There’s scale, there’s intelligence, there’s AI - but how can a tool like GA4 help brands and agencies be a better marketer through responsible marketing with an eye on the future?

Private by design

First and foremost, GA4 has been built with privacy in mind. With more levers giving advertisers control of the level of granularity of data they collect and the ability to toggle this by region, the integration offers more sophisticated ways of using consented customer first-party data, with robust insights and media activation capabilities enabled via Google Signals for users who have opted in to ads personalization.

With regards to measurement, GA4 has a new integration with Consent Mode. This means that advertisers can still model the onsite behavior of users who do not consent to (1st party measurement) cookies being set, based on how consented users have interacted on site - giving marketers the ability to understand in total across consented and unconsented users which products have been viewed, which traffic sources people are coming through, and what content pages they’ve seen - all without the use of cookies which fills a much-needed gap.

With regards to audience building, Google Analytics 4 will in the future integrate with the Privacy Sandbox.

“In light of anticipated third party cookie deprecation, GA4 significantly improves the level of measurement and is able to do so in a privacy-centric way when people haven’t consented, filling a much-needed gap,” explains Crawley.

Powered by AI

With more AI-powered functionalities, GA4 allows advertisers to gain greater visibility of the insights that really matter. A key development is the introduction of an AI prompt feature which flags useful information in the analytics interface to inform future strategy. For example, an increase in traffic from a referral or a drop in purchases from paid search.

“Rather than somebody having to dig around in all of the data, and do their own analysis all the time, the AI is able to surface things of interest to the analyst or the users, without them having to search around,” says Crawley. “The benefit of that is that it gives them ideas to look into more by surfacing things that might otherwise be buried in all of their reports. There’s a richer dataset behind the AI and it’s much more visible to the users.”

The predictive audiences feature takes away the fear of the unknown by being able to predict what might come next. GA4 is able to look at the data and the behavior of users who convert to predict who else is likely to transact, likely to churn or likely to spend a certain amount of revenue in the next month, which can then be used to inform advertising. By identifying cohorts most likely to purchase, advertisers are able to adapt messaging.

“It allows our customers to speak to their customers in a different way, knowing that these people are more or less likely to purchase or churn,” adds Crawley. “This is just purchases at the moment, but in the future it will take into account other conversion types as well.”

One major UK retailer has benefited from using predictive audiences in GA4 to identify its most valuable potential customers to incorporate into an ongoing remarketing plan. Not only has it created significant time savings by removing the manual work of creating rules and new audience lists, but has seen conversion rates with GA4 predictive audiences massively outperform some of its traditional audience targeting tactics - resulting in a 9.12% lower CPA, 22.2% higher conversion rate, and 17.3% more post-click sales.

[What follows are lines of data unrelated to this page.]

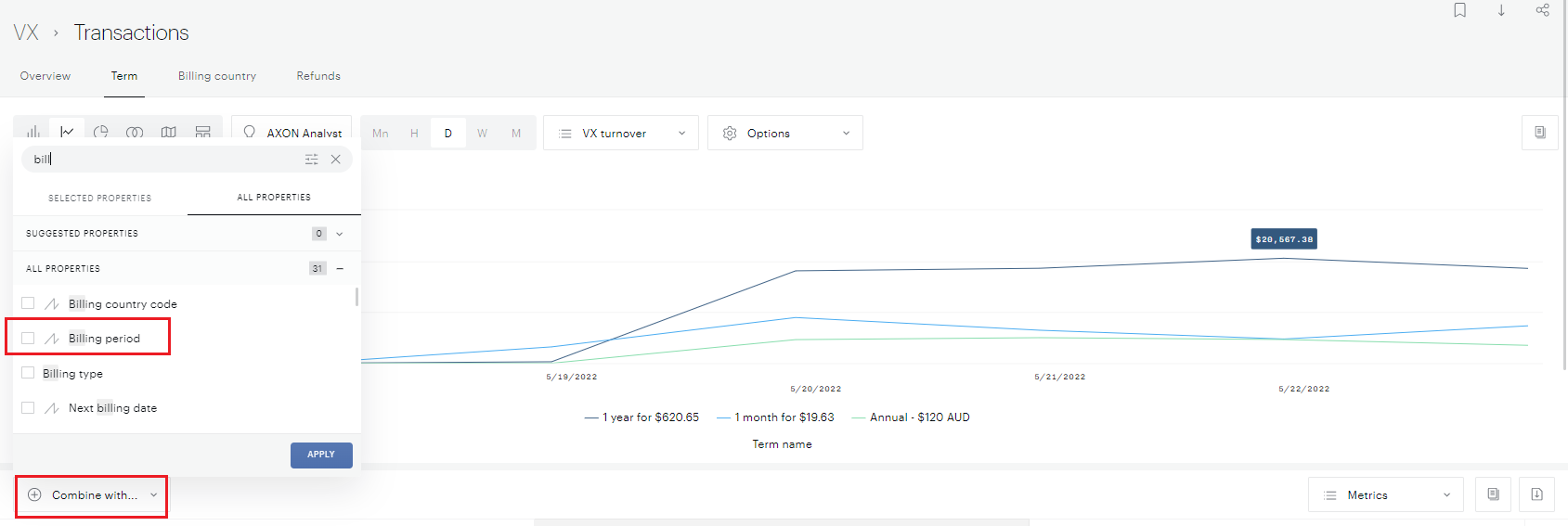Check the Billing period property
This screenshot has height=526, width=1568.
(x=28, y=339)
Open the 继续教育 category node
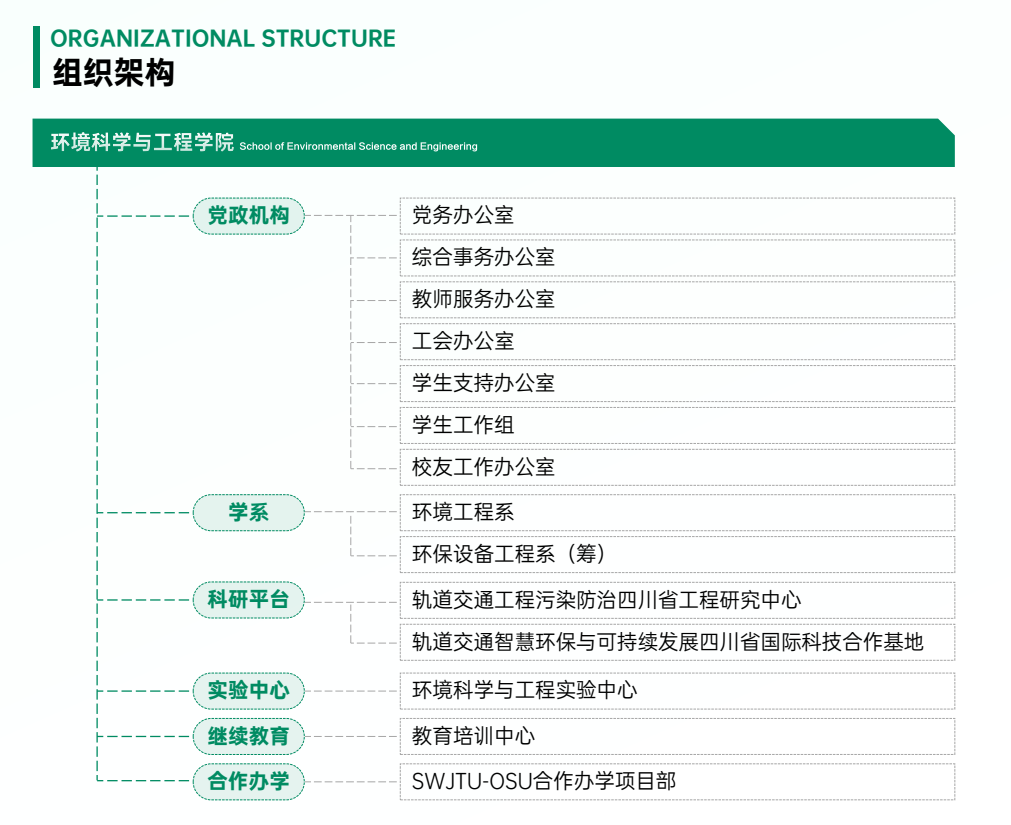 (248, 737)
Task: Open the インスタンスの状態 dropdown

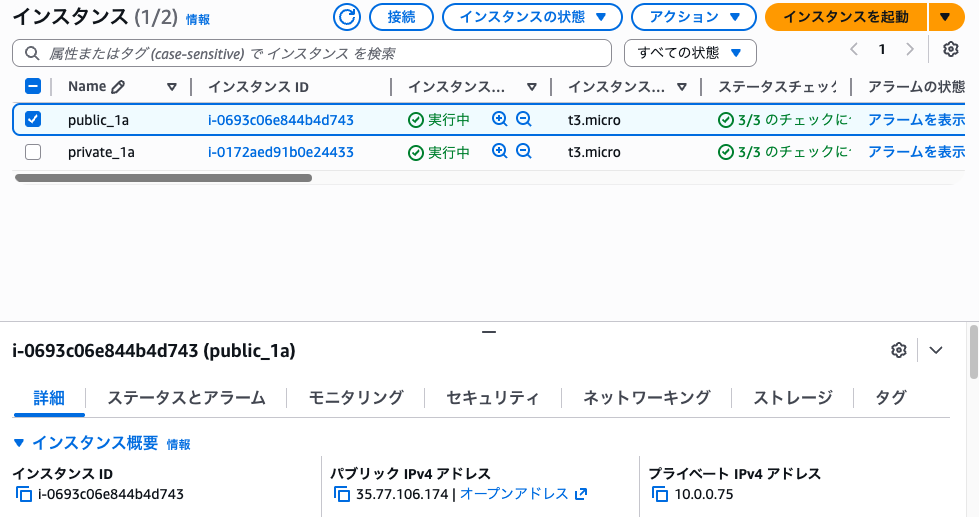Action: pyautogui.click(x=531, y=17)
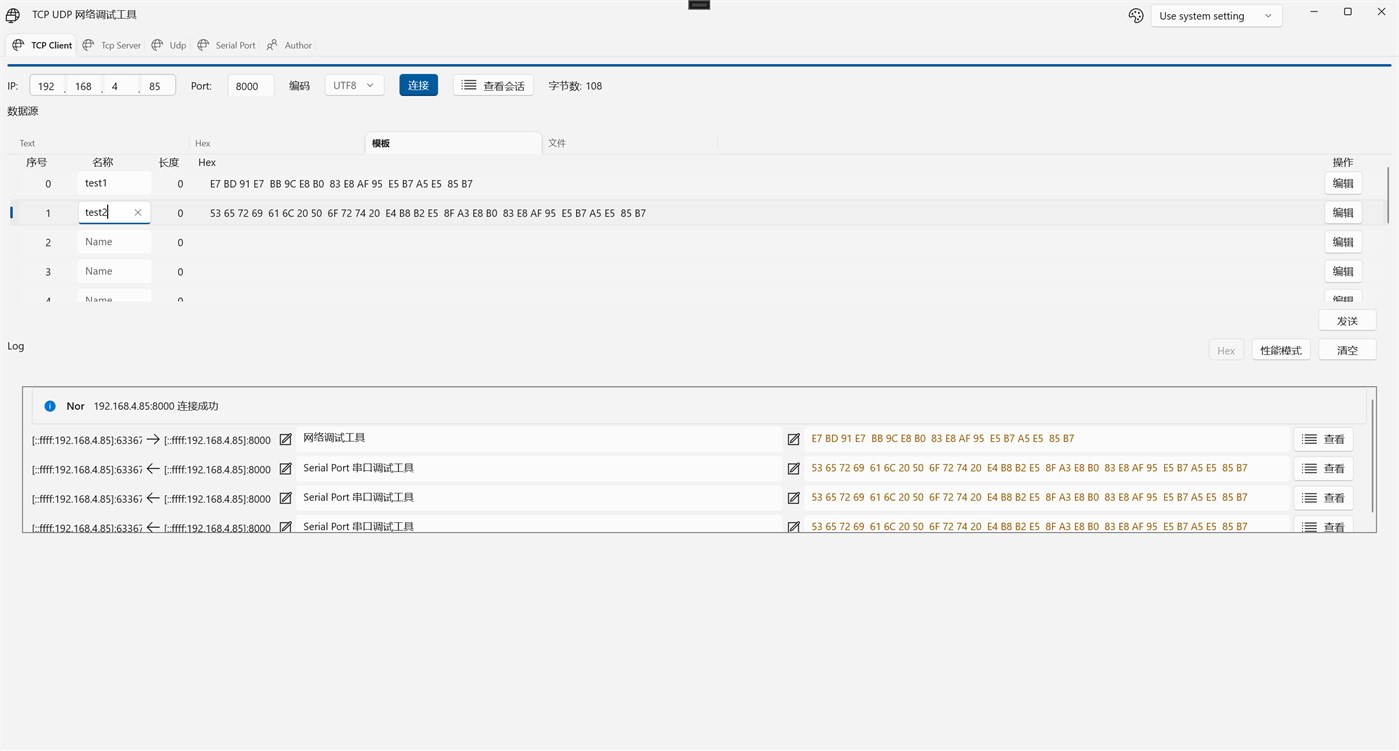Toggle the Hex log display button
1399x751 pixels.
1226,350
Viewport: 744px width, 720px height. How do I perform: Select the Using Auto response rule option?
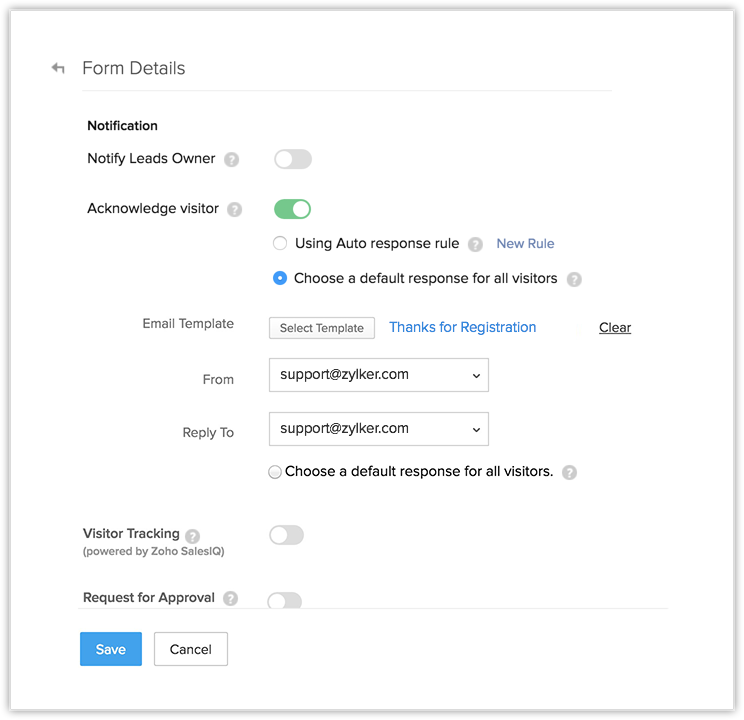point(280,243)
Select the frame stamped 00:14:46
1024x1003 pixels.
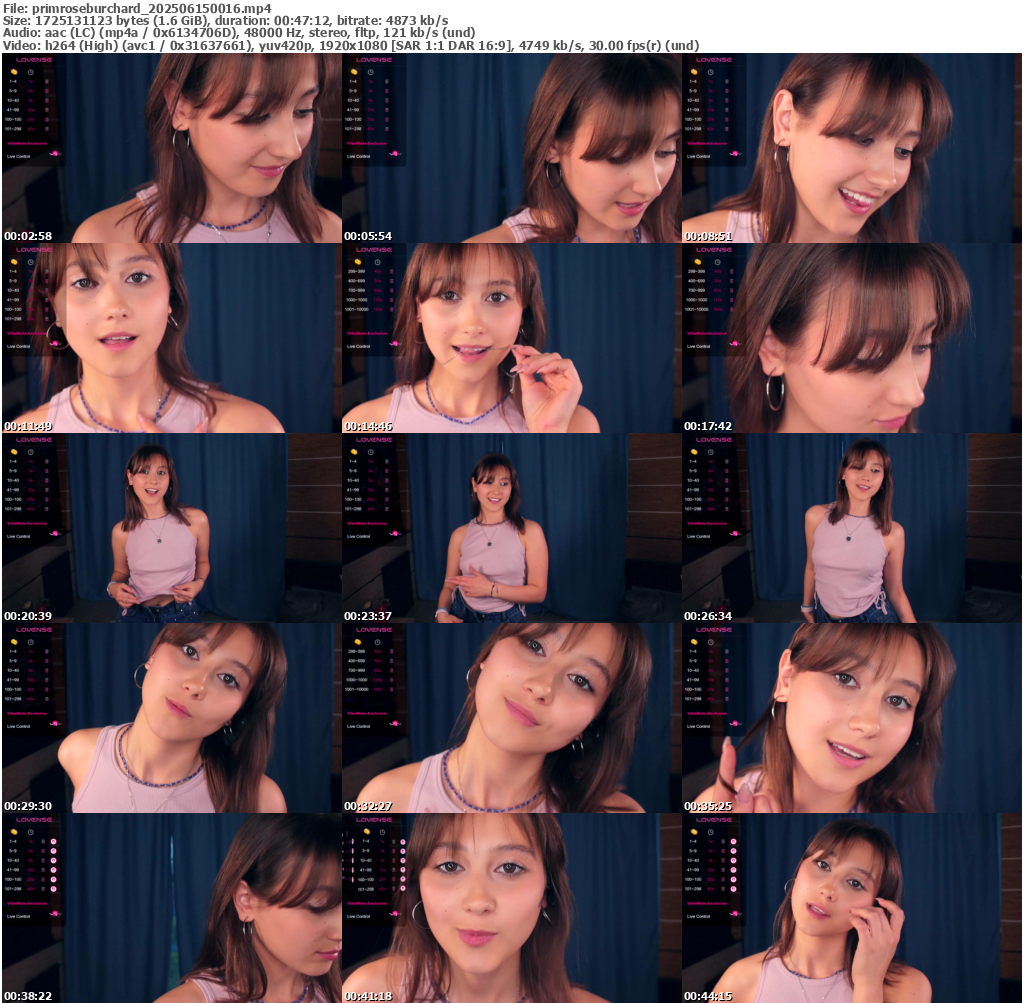(x=511, y=338)
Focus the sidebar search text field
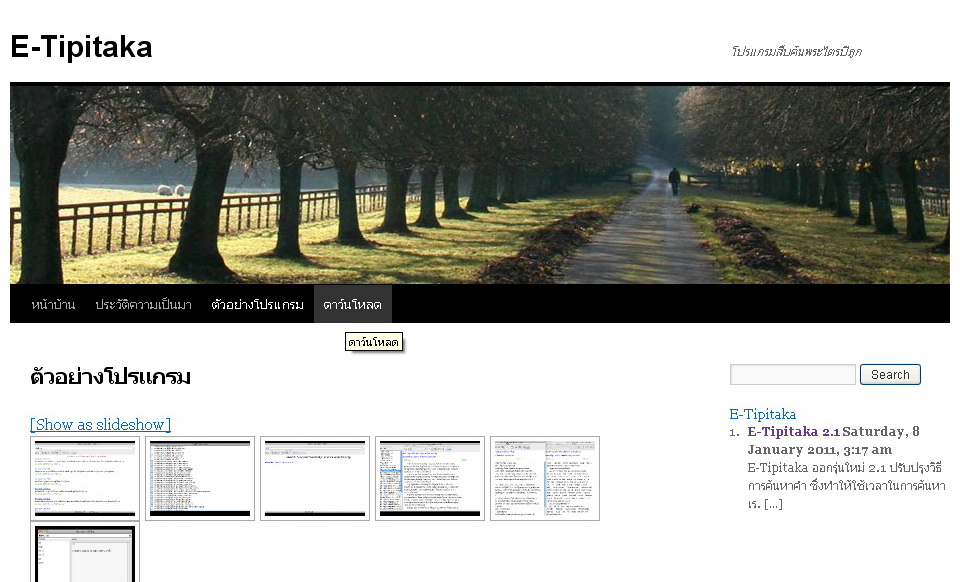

Saving time, maximizing revenue

With bigger datasets, more automation and measurement opportunities, by letting the tools handle the basics, there’s a time saving benefit for advertisers too - giving them more flexibility to focus on more advanced things that will make a difference.

“Instinctively you might think that implementing any new tool will require a heavy internal lift, but the beauty of GA4 is that it’s easy to implement in the first place,” says Crawley. “Depending on your existing set up it may not need any development resource to implement, but it does require kickstarting the migration to GA4 now to ensure you don’t risk losing access to your analytics data.”